## What this task involves
Transcribe word for word the passage of the film review that runs from "The one person" up to and including "to employ him.".

The one person who appear to genuinely have Seung-chul’s best interests at heart is a cop, Detective Park (Park Young-dong), who tries to help him find better paying and more secure work. But it’s hard because Seung-chul’s ID number identities him as North Korean so no-one wants to employ him.

Shot in highly effective, long takes that really make you feel like you’re in its protagonist’s shoes, this is a slow yet compelling piece that really gets under your skin and marks out its director/ writer/ actor as a unique and articulate voice.

The film portrays a precarious existence. Various elements in Seung-chul’s insecure way of living threaten to collapse around him one by one. His fly-posting boss (Seo Jin-won) thinks his work is substandard and two thugs repeatedly beat him up for working on their turf. He falls foul of Young-sook when she finds him karaokeing to Christian choruses with the club hostesses. Then Kyung-chul’s scam unravels and the two men find themselves relentlessly pursued by three North Koreans he’s defrauded.

Records on locating elements on screens:
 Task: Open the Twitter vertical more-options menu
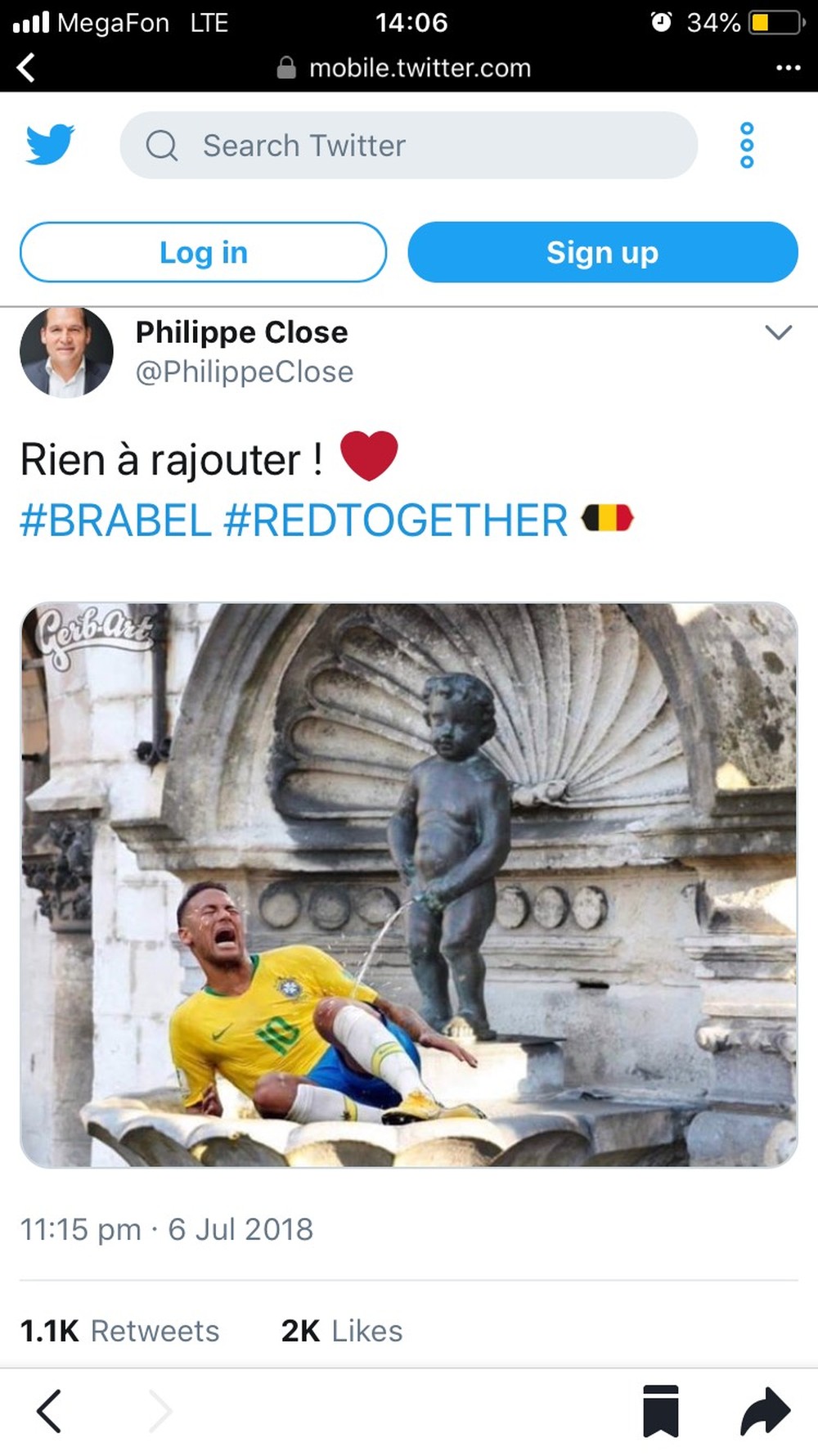[x=746, y=146]
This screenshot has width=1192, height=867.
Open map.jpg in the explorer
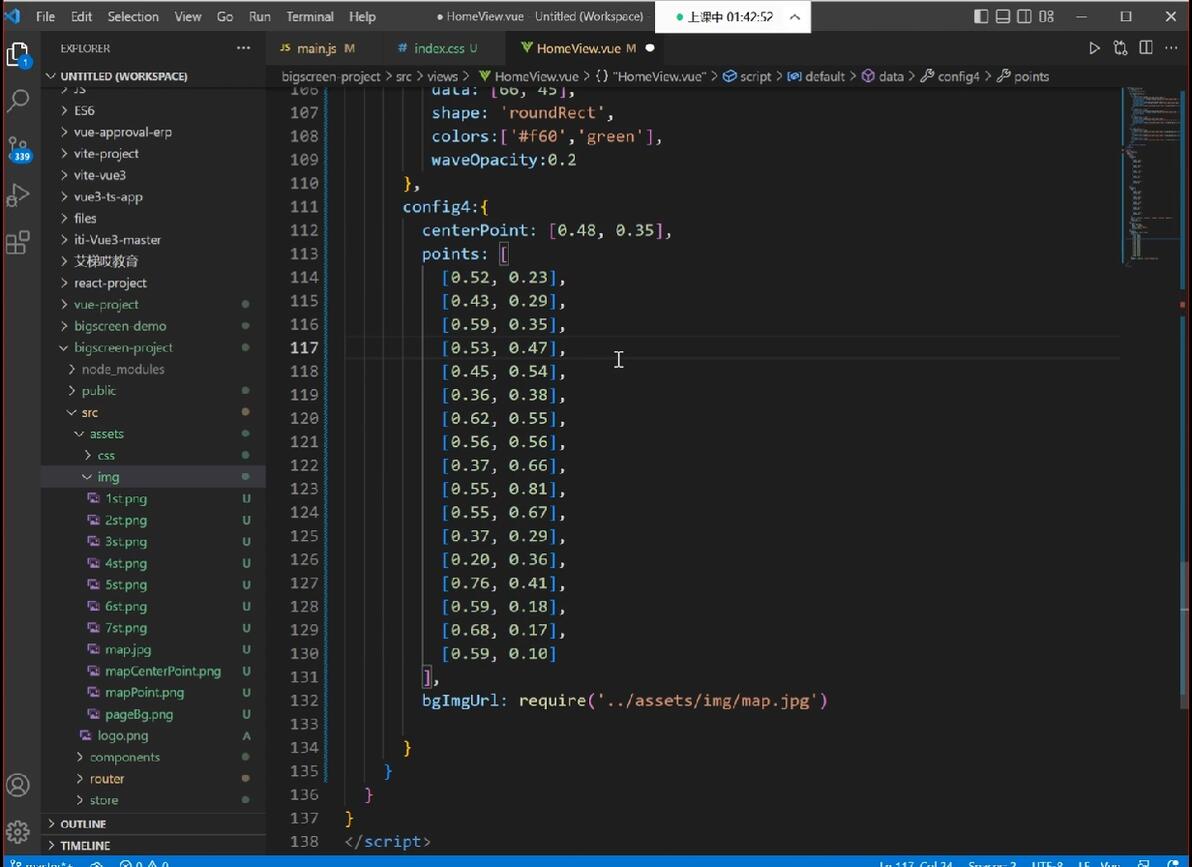click(x=128, y=649)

## Exercise answer
The one person who appear to genuinely have Seung-chul’s best interests at heart is a cop, Detective Park (Park Young-dong), who tries to help him find better paying and more secure work. But it’s hard because Seung-chul’s ID number identities him as North Korean so no-one wants to employ him.